Assignment: Reproduce the first line of the entries that follow and each later line, word for word, ending with the one containing "This screenshot has width=688, height=371.".
(Data provided Opens)
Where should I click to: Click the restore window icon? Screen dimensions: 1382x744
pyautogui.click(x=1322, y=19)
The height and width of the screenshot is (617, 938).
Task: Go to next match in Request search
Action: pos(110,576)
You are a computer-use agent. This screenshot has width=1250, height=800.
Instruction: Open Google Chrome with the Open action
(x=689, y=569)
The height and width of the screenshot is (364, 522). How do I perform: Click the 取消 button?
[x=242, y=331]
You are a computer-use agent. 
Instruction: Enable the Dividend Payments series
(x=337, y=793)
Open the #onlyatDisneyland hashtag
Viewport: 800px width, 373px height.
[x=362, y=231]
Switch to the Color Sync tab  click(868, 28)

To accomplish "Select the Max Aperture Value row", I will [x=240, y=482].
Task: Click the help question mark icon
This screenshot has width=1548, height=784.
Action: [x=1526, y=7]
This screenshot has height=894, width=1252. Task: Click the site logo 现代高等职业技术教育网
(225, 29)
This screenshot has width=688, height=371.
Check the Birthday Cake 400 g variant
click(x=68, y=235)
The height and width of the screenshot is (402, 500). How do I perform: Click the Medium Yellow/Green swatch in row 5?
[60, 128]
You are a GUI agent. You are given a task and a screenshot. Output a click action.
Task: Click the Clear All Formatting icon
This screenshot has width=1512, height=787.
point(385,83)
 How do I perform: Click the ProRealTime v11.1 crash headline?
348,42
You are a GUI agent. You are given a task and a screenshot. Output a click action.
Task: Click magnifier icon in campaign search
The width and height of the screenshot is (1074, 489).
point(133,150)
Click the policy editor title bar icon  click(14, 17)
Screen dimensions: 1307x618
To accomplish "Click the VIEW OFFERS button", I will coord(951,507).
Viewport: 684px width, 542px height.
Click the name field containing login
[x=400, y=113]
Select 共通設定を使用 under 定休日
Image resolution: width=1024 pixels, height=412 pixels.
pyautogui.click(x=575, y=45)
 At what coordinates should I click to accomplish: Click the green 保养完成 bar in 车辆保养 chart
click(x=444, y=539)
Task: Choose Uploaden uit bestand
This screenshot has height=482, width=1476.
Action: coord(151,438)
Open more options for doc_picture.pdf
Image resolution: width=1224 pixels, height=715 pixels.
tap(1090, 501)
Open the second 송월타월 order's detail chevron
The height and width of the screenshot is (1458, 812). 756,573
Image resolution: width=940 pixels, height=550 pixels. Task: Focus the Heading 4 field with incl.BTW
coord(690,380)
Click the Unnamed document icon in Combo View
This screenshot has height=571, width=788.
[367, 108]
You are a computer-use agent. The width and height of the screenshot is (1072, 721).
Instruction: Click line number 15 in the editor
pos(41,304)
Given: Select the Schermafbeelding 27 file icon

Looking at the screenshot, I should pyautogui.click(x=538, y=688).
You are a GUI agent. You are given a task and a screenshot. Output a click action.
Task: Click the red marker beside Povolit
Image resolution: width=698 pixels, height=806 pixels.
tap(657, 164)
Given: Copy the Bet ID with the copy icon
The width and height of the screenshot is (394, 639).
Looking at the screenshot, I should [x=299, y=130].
(Data provided Closes)
Output below:
Where should I click to: Click the restore window icon? Screen dimensions: 1382x744
pyautogui.click(x=1322, y=19)
The height and width of the screenshot is (617, 938).
Task: Go to next match in Request search
Action: pos(110,576)
You are a computer-use agent. This screenshot has width=1250, height=800.
Instruction: Open Google Chrome with the Open action
(x=689, y=569)
The height and width of the screenshot is (364, 522). How do I perform: Click the 取消 button?
[x=242, y=331]
You are a computer-use agent. 
Instruction: Enable the Dividend Payments series
(x=337, y=793)
Open the #onlyatDisneyland hashtag
Viewport: 800px width, 373px height.
[x=362, y=231]
Switch to the Color Sync tab  click(868, 28)

To accomplish "Select the Max Aperture Value row", I will [x=240, y=482].
Task: Click the help question mark icon
This screenshot has width=1548, height=784.
Action: [x=1526, y=7]
This screenshot has height=894, width=1252. Task: Click the site logo 现代高等职业技术教育网
(225, 29)
This screenshot has width=688, height=371.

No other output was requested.